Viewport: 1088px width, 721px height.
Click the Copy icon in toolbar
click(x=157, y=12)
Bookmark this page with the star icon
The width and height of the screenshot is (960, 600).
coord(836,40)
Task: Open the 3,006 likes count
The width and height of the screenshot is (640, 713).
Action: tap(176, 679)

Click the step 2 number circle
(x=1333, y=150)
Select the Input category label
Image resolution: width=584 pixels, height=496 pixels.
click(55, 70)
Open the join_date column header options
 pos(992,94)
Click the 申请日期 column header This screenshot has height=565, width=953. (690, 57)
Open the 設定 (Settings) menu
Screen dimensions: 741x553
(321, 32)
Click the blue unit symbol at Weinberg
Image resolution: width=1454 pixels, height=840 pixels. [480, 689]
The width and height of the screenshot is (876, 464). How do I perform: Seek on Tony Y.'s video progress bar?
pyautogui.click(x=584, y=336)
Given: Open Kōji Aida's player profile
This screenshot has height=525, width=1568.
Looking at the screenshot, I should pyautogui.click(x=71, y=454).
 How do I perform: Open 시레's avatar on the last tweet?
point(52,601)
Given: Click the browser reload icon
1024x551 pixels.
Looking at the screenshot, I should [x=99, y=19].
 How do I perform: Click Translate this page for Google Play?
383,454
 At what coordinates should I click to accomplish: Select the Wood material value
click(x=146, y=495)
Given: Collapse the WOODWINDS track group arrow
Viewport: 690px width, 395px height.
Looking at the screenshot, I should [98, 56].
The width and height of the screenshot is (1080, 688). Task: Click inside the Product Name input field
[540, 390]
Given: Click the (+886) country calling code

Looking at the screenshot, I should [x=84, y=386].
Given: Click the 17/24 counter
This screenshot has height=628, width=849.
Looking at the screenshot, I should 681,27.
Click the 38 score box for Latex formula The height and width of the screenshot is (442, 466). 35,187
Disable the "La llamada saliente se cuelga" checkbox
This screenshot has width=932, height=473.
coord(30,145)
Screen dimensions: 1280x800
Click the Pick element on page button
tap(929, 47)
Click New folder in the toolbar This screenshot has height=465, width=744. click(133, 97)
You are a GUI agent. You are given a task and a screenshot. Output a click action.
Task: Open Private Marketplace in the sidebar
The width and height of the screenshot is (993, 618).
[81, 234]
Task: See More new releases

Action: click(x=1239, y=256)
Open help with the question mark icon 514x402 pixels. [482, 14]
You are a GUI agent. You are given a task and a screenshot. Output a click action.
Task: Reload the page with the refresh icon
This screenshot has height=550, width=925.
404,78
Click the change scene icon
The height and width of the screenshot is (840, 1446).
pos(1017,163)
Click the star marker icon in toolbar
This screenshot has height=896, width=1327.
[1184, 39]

YOUR OBJECTIVE:
Each line in the listing above that contains "with" should be copied.

RESPONSE TO THIS TASK:
Bookmark this page with the star icon
Open help with the question mark icon 514x402 pixels. [482, 14]
Task: Reload the page with the refresh icon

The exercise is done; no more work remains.